The outdoors is special to me because I feel more human while out there if that makes sense. The outdoors is a trip back in time to me, when I hunt or camp I feel I’m back where humans were meant to be. When I’m out there it feels natural and comfortable to me, it makes me feel like a man. Not in a macho way but In a way that as humans we were meant to be apart of the environment.
I wish I could say I’ve always have had a passion for the outdoors but growing up in chicago doesn’t really offer much outdoors. Don’t get me wrong I enjoyed being outside and playing sports but it doesn’t compare to the feeling of stalking an elk or calling in birds. It wasn’t until after joining the marine corps that I enjoyed being in the backcountry but it really wasn’t until getting injured that I absolutely fell in love with the outdoors.

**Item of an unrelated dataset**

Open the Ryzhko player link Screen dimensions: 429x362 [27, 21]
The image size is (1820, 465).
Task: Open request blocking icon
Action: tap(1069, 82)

My first elk hunt was a flood of emotions for sure. I had about 7 months of build up before I was able to punch my first elk tag, so needless to say I was pretty anxious to get out and drop one. When the weekend finally came, it turned to excitement. Then the hiking began and it turned into “I hate elk hunting”. But after we got eyes on some bulls it quickly turned into enthusiasm. When I dropped my first bull it was excitement and appreciation. Appreciation for the animal and the moment of being able to put food on my table due to hard work and not a checkbook.